┌─ Input for this task

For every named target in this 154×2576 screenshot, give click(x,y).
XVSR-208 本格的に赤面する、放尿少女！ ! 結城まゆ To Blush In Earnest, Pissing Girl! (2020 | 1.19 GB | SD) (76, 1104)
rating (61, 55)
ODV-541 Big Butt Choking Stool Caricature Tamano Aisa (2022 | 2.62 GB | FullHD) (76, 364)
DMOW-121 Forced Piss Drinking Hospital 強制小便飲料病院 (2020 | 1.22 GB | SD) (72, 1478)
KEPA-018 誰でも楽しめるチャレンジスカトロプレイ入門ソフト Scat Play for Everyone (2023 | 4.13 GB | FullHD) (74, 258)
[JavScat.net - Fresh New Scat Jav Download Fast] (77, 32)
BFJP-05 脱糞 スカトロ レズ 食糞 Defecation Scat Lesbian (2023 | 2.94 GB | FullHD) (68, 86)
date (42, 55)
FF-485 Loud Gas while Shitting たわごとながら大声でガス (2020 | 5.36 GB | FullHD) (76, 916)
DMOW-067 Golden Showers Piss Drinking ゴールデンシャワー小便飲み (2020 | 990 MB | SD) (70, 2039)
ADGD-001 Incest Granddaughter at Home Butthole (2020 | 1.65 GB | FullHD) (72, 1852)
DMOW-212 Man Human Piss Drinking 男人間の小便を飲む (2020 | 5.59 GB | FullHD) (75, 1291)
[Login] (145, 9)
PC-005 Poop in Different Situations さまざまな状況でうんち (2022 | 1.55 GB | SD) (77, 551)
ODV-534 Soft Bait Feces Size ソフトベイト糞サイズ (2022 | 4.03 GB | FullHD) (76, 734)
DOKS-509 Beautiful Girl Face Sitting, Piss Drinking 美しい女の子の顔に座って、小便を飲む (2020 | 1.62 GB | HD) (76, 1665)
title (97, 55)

└─

Task to carry out> Retype the listing. Match it exactly.

Solution for this problem>
For every named target in this 154×2576 screenshot, give click(x,y).
XVSR-208 本格的に赤面する、放尿少女！ ! 結城まゆ To Blush In Earnest, Pissing Girl! (2020 | 1.19 GB | SD) (76, 1104)
rating (61, 55)
ODV-541 Big Butt Choking Stool Caricature Tamano Aisa (2022 | 2.62 GB | FullHD) (76, 364)
DMOW-121 Forced Piss Drinking Hospital 強制小便飲料病院 (2020 | 1.22 GB | SD) (72, 1478)
KEPA-018 誰でも楽しめるチャレンジスカトロプレイ入門ソフト Scat Play for Everyone (2023 | 4.13 GB | FullHD) (74, 258)
[JavScat.net - Fresh New Scat Jav Download Fast] (77, 32)
BFJP-05 脱糞 スカトロ レズ 食糞 Defecation Scat Lesbian (2023 | 2.94 GB | FullHD) (68, 86)
date (42, 55)
FF-485 Loud Gas while Shitting たわごとながら大声でガス (2020 | 5.36 GB | FullHD) (76, 916)
DMOW-067 Golden Showers Piss Drinking ゴールデンシャワー小便飲み (2020 | 990 MB | SD) (70, 2039)
ADGD-001 Incest Granddaughter at Home Butthole (2020 | 1.65 GB | FullHD) (72, 1852)
DMOW-212 Man Human Piss Drinking 男人間の小便を飲む (2020 | 5.59 GB | FullHD) (75, 1291)
[Login] (145, 9)
PC-005 Poop in Different Situations さまざまな状況でうんち (2022 | 1.55 GB | SD) (77, 551)
ODV-534 Soft Bait Feces Size ソフトベイト糞サイズ (2022 | 4.03 GB | FullHD) (76, 734)
DOKS-509 Beautiful Girl Face Sitting, Piss Drinking 美しい女の子の顔に座って、小便を飲む (2020 | 1.62 GB | HD) (76, 1665)
title (97, 55)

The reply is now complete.